### Available records

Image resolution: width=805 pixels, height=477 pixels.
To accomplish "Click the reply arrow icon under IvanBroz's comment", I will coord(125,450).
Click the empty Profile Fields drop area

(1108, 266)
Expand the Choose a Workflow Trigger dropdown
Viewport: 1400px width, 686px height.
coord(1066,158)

### Action item
The full listing above should be returned exactly as supplied.

### Solution to the exercise
Image resolution: width=805 pixels, height=477 pixels.
To accomplish "Click the reply arrow icon under IvanBroz's comment", I will coord(125,450).
Click the empty Profile Fields drop area

(1108, 266)
Expand the Choose a Workflow Trigger dropdown
Viewport: 1400px width, 686px height.
coord(1066,158)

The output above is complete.